- Requirement
For each record here, output an exact copy.

- Supplied material

┄┄┄┄┄┄┄┄┄┄┄┄┄┄┄┄┄┄┄┄

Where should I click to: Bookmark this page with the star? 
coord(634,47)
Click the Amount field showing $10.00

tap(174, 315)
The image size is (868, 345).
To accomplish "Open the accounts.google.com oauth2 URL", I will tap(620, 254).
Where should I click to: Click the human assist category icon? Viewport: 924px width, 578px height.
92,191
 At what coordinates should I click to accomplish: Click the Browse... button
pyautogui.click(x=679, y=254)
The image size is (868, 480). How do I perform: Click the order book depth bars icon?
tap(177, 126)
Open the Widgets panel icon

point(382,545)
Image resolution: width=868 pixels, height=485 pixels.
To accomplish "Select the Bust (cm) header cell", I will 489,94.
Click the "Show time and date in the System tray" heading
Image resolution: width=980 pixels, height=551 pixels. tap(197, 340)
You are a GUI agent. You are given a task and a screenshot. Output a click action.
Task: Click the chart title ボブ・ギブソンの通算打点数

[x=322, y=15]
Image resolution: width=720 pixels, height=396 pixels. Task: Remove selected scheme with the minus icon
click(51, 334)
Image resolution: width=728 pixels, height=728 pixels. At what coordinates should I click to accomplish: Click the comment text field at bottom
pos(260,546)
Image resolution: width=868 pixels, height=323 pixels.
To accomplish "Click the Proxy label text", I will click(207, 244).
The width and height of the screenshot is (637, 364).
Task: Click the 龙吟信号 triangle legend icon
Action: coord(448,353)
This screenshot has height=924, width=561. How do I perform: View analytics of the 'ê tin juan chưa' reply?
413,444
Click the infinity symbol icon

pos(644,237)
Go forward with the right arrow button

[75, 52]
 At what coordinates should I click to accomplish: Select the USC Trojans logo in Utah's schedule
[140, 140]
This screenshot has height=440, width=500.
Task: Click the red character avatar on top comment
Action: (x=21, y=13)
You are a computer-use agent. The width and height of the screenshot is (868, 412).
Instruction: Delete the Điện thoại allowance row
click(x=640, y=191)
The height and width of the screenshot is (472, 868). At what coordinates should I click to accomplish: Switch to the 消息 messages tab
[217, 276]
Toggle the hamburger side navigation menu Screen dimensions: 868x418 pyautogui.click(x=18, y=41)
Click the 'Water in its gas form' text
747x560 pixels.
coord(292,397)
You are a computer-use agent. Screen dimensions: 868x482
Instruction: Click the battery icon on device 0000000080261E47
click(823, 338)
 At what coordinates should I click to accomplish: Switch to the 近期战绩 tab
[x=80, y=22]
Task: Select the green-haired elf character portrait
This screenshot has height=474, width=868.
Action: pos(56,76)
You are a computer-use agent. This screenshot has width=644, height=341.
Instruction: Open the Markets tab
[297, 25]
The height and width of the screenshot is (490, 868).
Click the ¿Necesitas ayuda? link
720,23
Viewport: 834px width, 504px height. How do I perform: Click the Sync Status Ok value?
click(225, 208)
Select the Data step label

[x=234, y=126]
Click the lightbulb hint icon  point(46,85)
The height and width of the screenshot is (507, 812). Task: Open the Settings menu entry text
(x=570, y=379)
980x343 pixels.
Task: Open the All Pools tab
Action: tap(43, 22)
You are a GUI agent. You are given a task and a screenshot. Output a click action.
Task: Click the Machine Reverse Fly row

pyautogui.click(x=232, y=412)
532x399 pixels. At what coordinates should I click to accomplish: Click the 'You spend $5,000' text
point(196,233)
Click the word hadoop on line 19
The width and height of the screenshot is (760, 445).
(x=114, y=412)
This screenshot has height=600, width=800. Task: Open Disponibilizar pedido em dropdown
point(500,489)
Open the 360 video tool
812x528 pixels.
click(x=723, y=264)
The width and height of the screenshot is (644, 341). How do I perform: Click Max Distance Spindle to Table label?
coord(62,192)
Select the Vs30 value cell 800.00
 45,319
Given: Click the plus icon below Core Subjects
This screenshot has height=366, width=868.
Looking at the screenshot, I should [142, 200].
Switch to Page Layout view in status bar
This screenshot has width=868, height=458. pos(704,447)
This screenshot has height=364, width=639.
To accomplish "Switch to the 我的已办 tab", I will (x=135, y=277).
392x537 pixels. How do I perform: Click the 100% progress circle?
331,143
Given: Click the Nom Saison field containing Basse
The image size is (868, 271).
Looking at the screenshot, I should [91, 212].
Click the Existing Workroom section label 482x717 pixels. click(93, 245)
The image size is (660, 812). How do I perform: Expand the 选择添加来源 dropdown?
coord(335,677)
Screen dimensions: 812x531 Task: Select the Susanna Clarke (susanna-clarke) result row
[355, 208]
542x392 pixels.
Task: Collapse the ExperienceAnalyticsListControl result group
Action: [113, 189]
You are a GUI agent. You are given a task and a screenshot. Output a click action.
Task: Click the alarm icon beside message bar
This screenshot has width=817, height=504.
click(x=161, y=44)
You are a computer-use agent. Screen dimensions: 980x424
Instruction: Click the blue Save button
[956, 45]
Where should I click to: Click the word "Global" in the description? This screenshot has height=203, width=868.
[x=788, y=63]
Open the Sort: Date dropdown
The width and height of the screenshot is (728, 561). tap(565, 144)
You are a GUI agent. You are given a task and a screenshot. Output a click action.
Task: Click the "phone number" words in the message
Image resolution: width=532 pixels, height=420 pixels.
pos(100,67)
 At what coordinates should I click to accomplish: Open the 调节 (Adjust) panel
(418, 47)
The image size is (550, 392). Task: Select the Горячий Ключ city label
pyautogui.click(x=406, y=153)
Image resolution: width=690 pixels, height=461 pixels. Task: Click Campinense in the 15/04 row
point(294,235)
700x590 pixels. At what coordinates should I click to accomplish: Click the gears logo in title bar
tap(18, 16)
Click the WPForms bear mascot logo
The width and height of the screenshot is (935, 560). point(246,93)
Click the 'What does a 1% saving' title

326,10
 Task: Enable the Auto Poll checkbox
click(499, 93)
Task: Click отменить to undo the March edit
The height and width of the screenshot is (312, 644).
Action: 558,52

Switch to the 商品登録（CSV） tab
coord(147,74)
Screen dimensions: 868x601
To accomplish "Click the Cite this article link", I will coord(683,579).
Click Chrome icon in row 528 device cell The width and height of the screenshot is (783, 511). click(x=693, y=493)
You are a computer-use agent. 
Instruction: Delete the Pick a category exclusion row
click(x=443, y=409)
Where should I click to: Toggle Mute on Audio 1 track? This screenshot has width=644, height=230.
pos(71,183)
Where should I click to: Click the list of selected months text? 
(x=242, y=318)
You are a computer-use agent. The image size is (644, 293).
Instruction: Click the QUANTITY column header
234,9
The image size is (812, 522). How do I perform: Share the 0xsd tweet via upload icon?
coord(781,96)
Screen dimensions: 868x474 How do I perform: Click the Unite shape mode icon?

┄┄┄┄┄┄┄┄┄┄┄┄┄┄┄┄┄┄┄┄

- Response
Where should I click to: Bookmark this page with the star? 
coord(634,47)
Click the Amount field showing $10.00

tap(174, 315)
The image size is (868, 345).
To accomplish "Open the accounts.google.com oauth2 URL", I will tap(620, 254).
Where should I click to: Click the human assist category icon? Viewport: 924px width, 578px height.
92,191
 At what coordinates should I click to accomplish: Click the Browse... button
pyautogui.click(x=679, y=254)
The image size is (868, 480). How do I perform: Click the order book depth bars icon?
tap(177, 126)
Open the Widgets panel icon

point(382,545)
Image resolution: width=868 pixels, height=485 pixels.
To accomplish "Select the Bust (cm) header cell", I will 489,94.
Click the "Show time and date in the System tray" heading
Image resolution: width=980 pixels, height=551 pixels. tap(197, 340)
You are a GUI agent. You are given a task and a screenshot. Output a click action.
Task: Click the chart title ボブ・ギブソンの通算打点数

[x=322, y=15]
Image resolution: width=720 pixels, height=396 pixels. Task: Remove selected scheme with the minus icon
click(51, 334)
Image resolution: width=728 pixels, height=728 pixels. At what coordinates should I click to accomplish: Click the comment text field at bottom
pos(260,546)
Image resolution: width=868 pixels, height=323 pixels.
To accomplish "Click the Proxy label text", I will click(207, 244).
The width and height of the screenshot is (637, 364).
Task: Click the 龙吟信号 triangle legend icon
Action: coord(448,353)
This screenshot has height=924, width=561. How do I perform: View analytics of the 'ê tin juan chưa' reply?
413,444
Click the infinity symbol icon

pos(644,237)
Go forward with the right arrow button

[75, 52]
 At what coordinates should I click to accomplish: Select the USC Trojans logo in Utah's schedule
[140, 140]
This screenshot has height=440, width=500.
Task: Click the red character avatar on top comment
Action: (x=21, y=13)
You are a computer-use agent. The width and height of the screenshot is (868, 412).
Instruction: Delete the Điện thoại allowance row
click(x=640, y=191)
The height and width of the screenshot is (472, 868). At what coordinates should I click to accomplish: Switch to the 消息 messages tab
[217, 276]
Toggle the hamburger side navigation menu Screen dimensions: 868x418 pyautogui.click(x=18, y=41)
Click the 'Water in its gas form' text
747x560 pixels.
coord(292,397)
You are a computer-use agent. Screen dimensions: 868x482
Instruction: Click the battery icon on device 0000000080261E47
click(823, 338)
 At what coordinates should I click to accomplish: Switch to the 近期战绩 tab
[x=80, y=22]
Task: Select the green-haired elf character portrait
This screenshot has height=474, width=868.
Action: pos(56,76)
You are a computer-use agent. This screenshot has width=644, height=341.
Instruction: Open the Markets tab
[297, 25]
The height and width of the screenshot is (490, 868).
Click the ¿Necesitas ayuda? link
720,23
Viewport: 834px width, 504px height. How do I perform: Click the Sync Status Ok value?
click(225, 208)
Select the Data step label

[x=234, y=126]
Click the lightbulb hint icon  point(46,85)
The height and width of the screenshot is (507, 812). Task: Open the Settings menu entry text
(x=570, y=379)
980x343 pixels.
Task: Open the All Pools tab
Action: tap(43, 22)
You are a GUI agent. You are given a task and a screenshot. Output a click action.
Task: Click the Machine Reverse Fly row

pyautogui.click(x=232, y=412)
532x399 pixels. At what coordinates should I click to accomplish: Click the 'You spend $5,000' text
point(196,233)
Click the word hadoop on line 19
The width and height of the screenshot is (760, 445).
(x=114, y=412)
This screenshot has height=600, width=800. Task: Open Disponibilizar pedido em dropdown
point(500,489)
Open the 360 video tool
812x528 pixels.
click(x=723, y=264)
The width and height of the screenshot is (644, 341). How do I perform: Click Max Distance Spindle to Table label?
coord(62,192)
Select the Vs30 value cell 800.00
 45,319
Given: Click the plus icon below Core Subjects
This screenshot has height=366, width=868.
Looking at the screenshot, I should [142, 200].
Switch to Page Layout view in status bar
This screenshot has width=868, height=458. pos(704,447)
This screenshot has height=364, width=639.
To accomplish "Switch to the 我的已办 tab", I will (x=135, y=277).
392x537 pixels. How do I perform: Click the 100% progress circle?
331,143
Given: Click the Nom Saison field containing Basse
The image size is (868, 271).
Looking at the screenshot, I should [91, 212].
Click the Existing Workroom section label 482x717 pixels. click(93, 245)
The image size is (660, 812). How do I perform: Expand the 选择添加来源 dropdown?
coord(335,677)
Screen dimensions: 812x531 Task: Select the Susanna Clarke (susanna-clarke) result row
[355, 208]
542x392 pixels.
Task: Collapse the ExperienceAnalyticsListControl result group
Action: [113, 189]
You are a GUI agent. You are given a task and a screenshot. Output a click action.
Task: Click the alarm icon beside message bar
This screenshot has width=817, height=504.
click(x=161, y=44)
You are a computer-use agent. Screen dimensions: 980x424
Instruction: Click the blue Save button
[956, 45]
Where should I click to: Click the word "Global" in the description? This screenshot has height=203, width=868.
[x=788, y=63]
Open the Sort: Date dropdown
The width and height of the screenshot is (728, 561). tap(565, 144)
You are a GUI agent. You are given a task and a screenshot. Output a click action.
Task: Click the "phone number" words in the message
Image resolution: width=532 pixels, height=420 pixels.
pos(100,67)
 At what coordinates should I click to accomplish: Open the 调节 (Adjust) panel
(418, 47)
The image size is (550, 392). Task: Select the Горячий Ключ city label
pyautogui.click(x=406, y=153)
Image resolution: width=690 pixels, height=461 pixels. Task: Click Campinense in the 15/04 row
point(294,235)
700x590 pixels. At what coordinates should I click to accomplish: Click the gears logo in title bar
tap(18, 16)
Click the WPForms bear mascot logo
The width and height of the screenshot is (935, 560). point(246,93)
Click the 'What does a 1% saving' title

326,10
 Task: Enable the Auto Poll checkbox
click(499, 93)
Task: Click отменить to undo the March edit
The height and width of the screenshot is (312, 644).
Action: 558,52

Switch to the 商品登録（CSV） tab
coord(147,74)
Screen dimensions: 868x601
To accomplish "Click the Cite this article link", I will coord(683,579).
Click Chrome icon in row 528 device cell The width and height of the screenshot is (783, 511). click(x=693, y=493)
You are a computer-use agent. 
Instruction: Delete the Pick a category exclusion row
click(x=443, y=409)
Where should I click to: Toggle Mute on Audio 1 track? This screenshot has width=644, height=230.
pos(71,183)
Where should I click to: Click the list of selected months text? 
(x=242, y=318)
You are a computer-use agent. The image size is (644, 293).
Instruction: Click the QUANTITY column header
234,9
The image size is (812, 522). How do I perform: Share the 0xsd tweet via upload icon?
coord(781,96)
Screen dimensions: 868x474 How do I perform: Click the Unite shape mode icon?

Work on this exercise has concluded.